#### Required task:
Starting at the line that contains "How do I perform: Click" and ending at the last line of the material, lay out those lines as a Markdown table with columns Row and Line Text. Skip blank lines and leave out the pictures.

#### Provided data:
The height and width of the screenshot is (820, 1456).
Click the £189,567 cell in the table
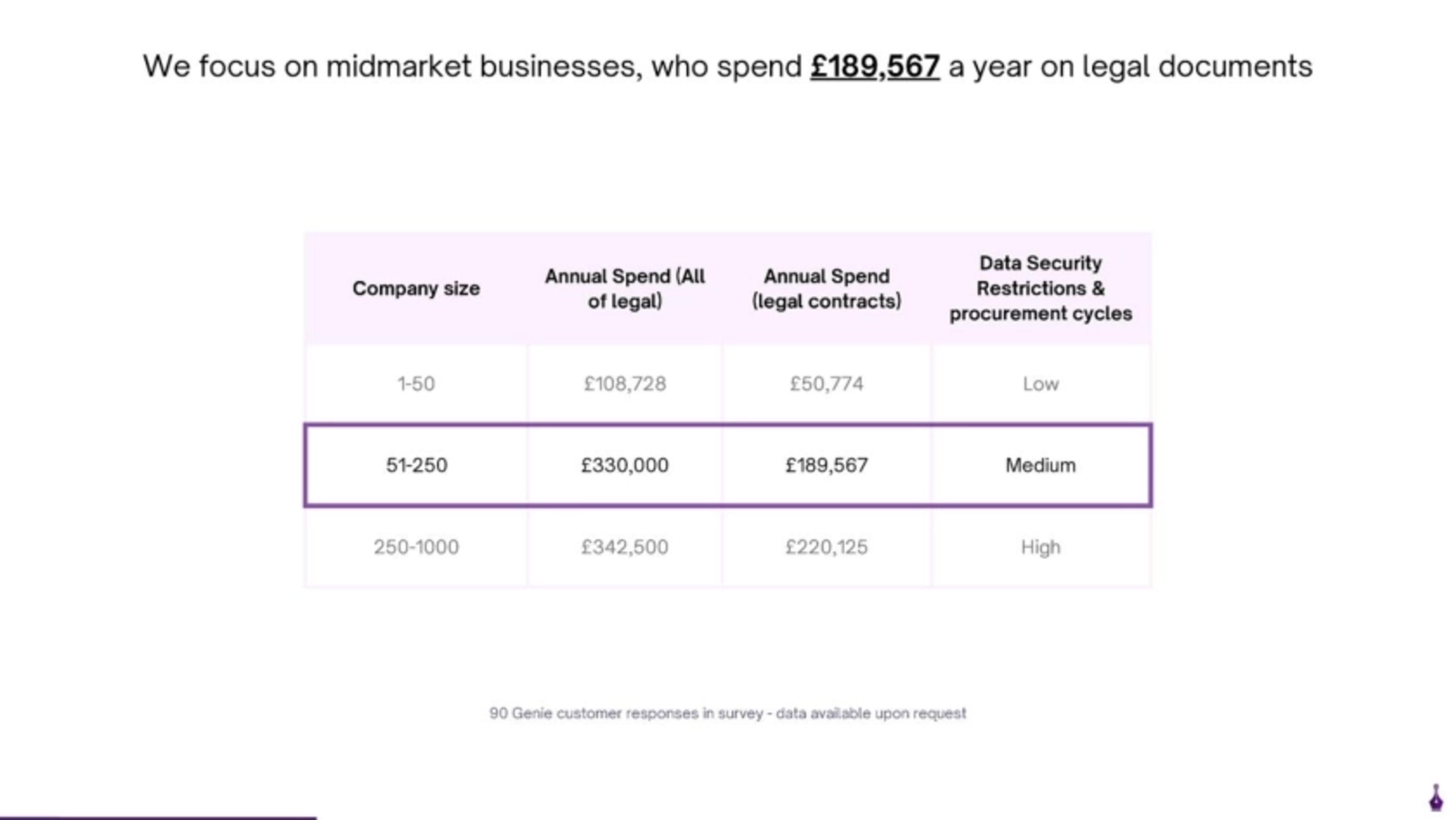click(x=826, y=465)
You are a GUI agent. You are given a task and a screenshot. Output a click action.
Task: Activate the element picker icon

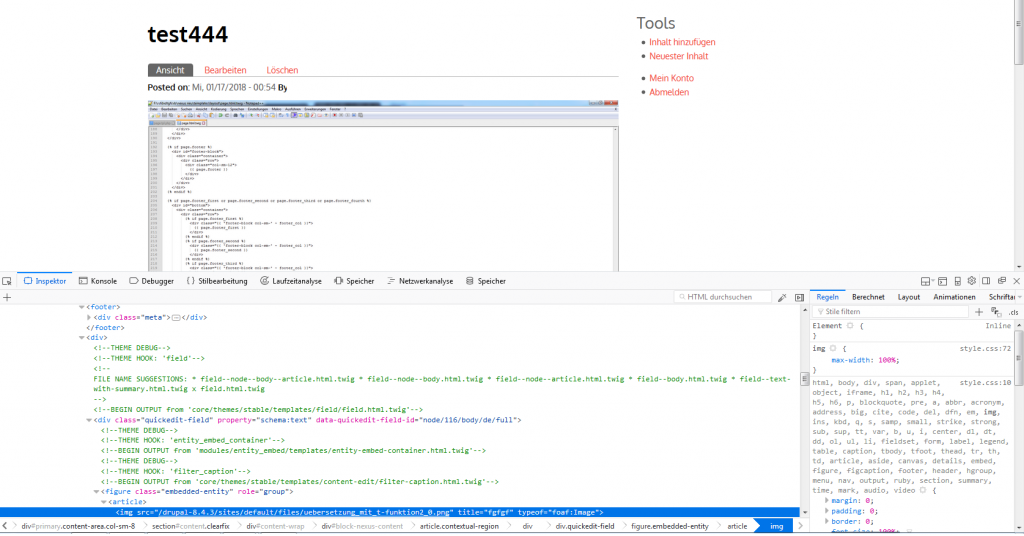point(8,282)
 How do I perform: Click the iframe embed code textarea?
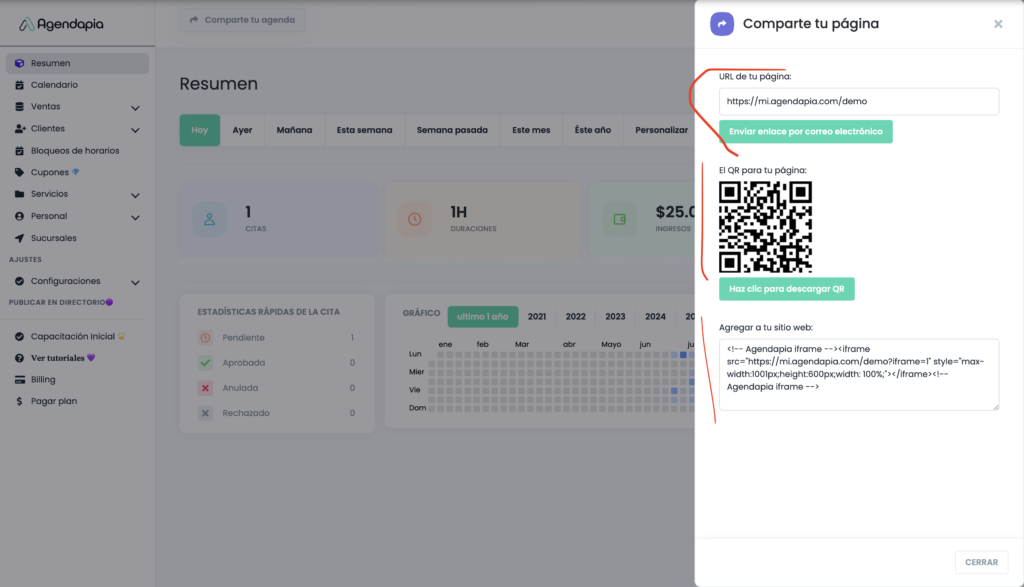pyautogui.click(x=858, y=374)
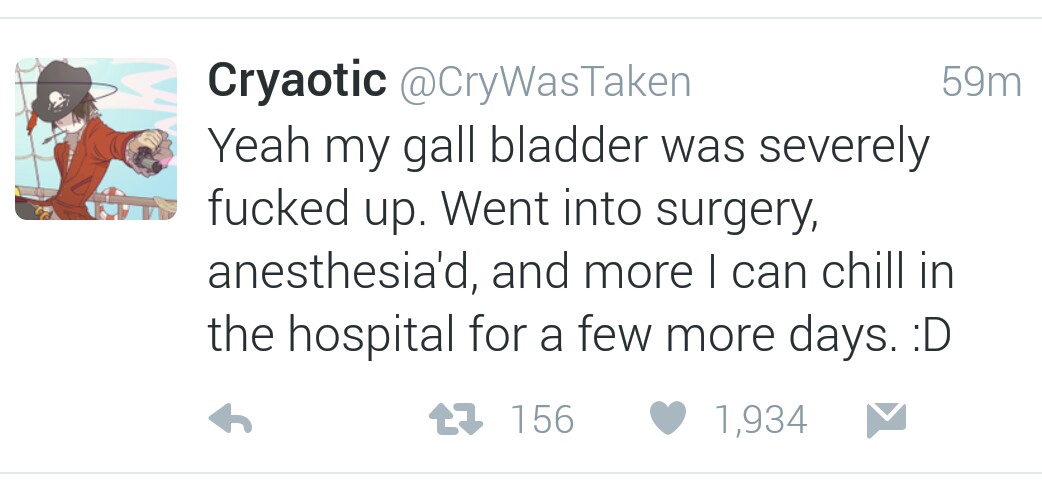Open Cryaotic's pirate avatar picture
1042x487 pixels.
point(96,139)
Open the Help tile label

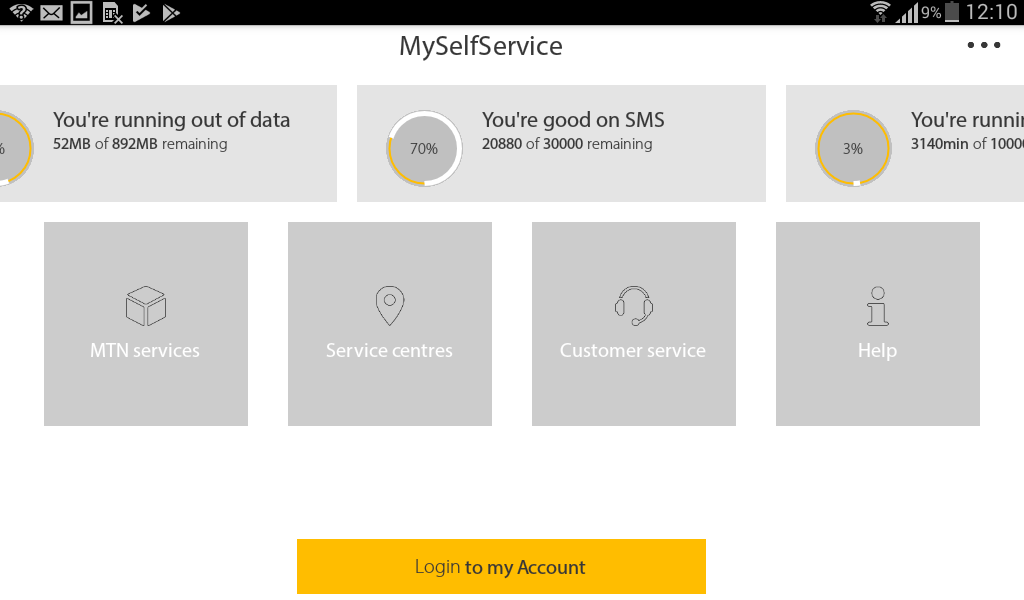[x=877, y=351]
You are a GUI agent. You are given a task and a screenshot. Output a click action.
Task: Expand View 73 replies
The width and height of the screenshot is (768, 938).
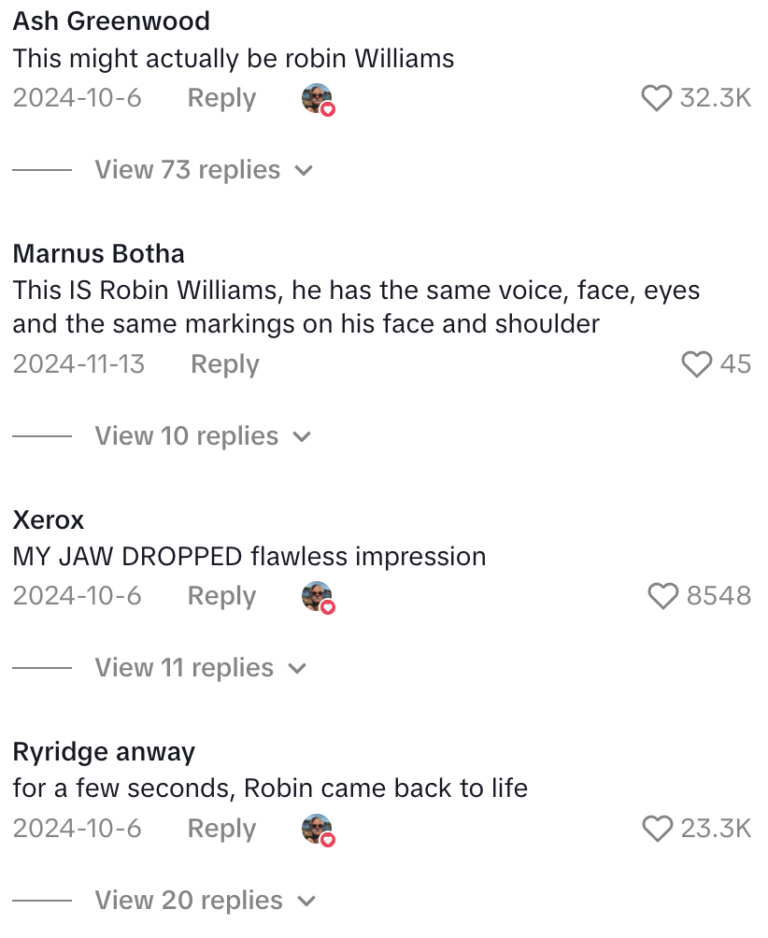click(x=203, y=170)
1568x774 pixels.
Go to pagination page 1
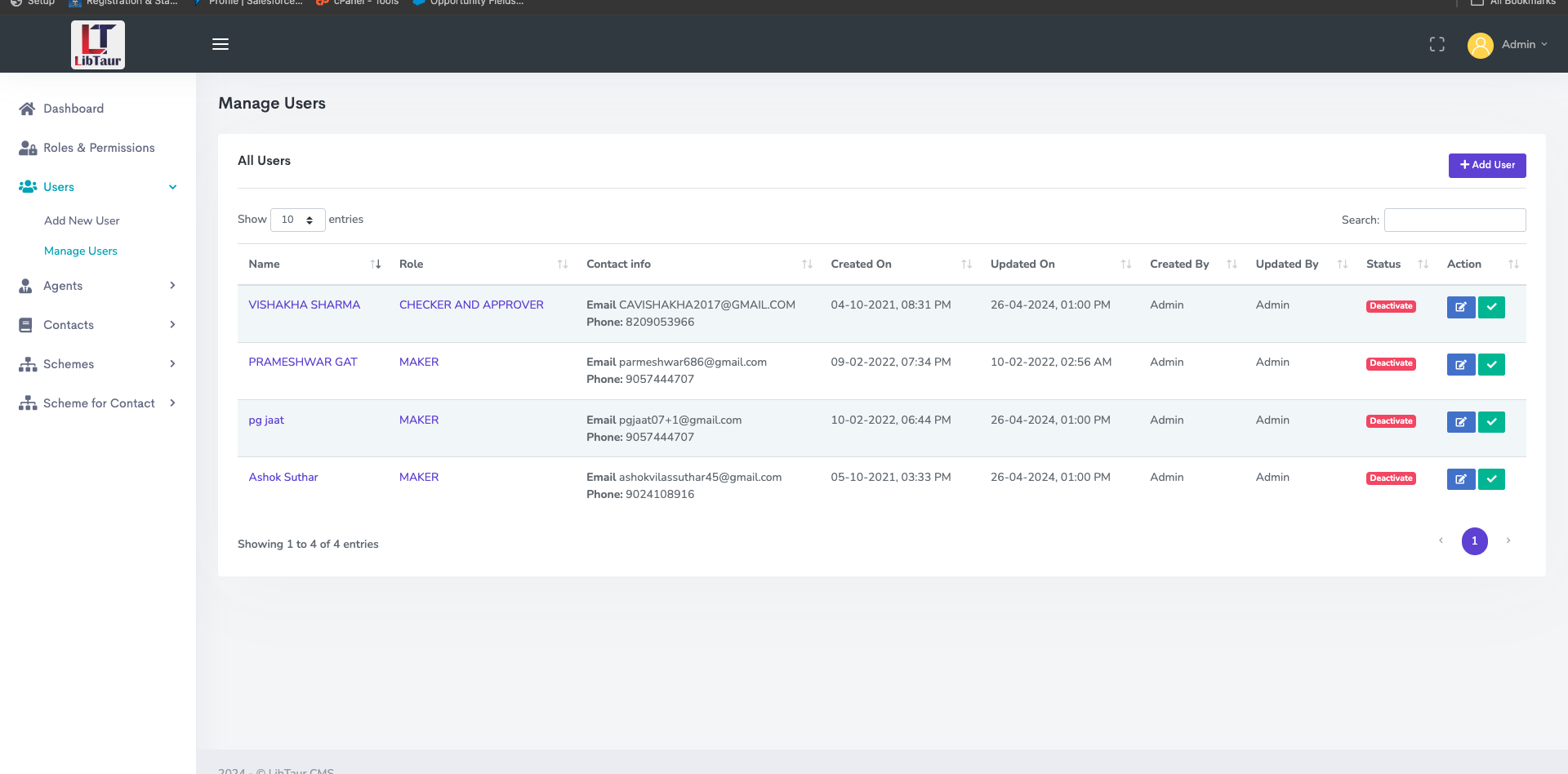click(x=1474, y=540)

#### Answer to this exercise:
| Row | Line Text |
|---|---|
| 1 |  How do I perform: Click the iframe embed code textarea? |
| 2 | pyautogui.click(x=858, y=374) |
| 3 | Open Cryaotic's pirate avatar picture |
| 4 | 1042x487 pixels. |
| 5 | point(96,139) |
| 6 | Open the Help tile label |
| 7 | [x=877, y=351] |
| 8 | You are a GUI agent. You are given a task and a screenshot. Output a click action. |
| 9 | Task: Expand View 73 replies |
| 10 | The width and height of the screenshot is (768, 938). |
| 11 | click(x=203, y=170) |
| 12 | 1568x774 pixels. |
| 13 | Go to pagination page 1 |
| 14 | click(x=1474, y=540) |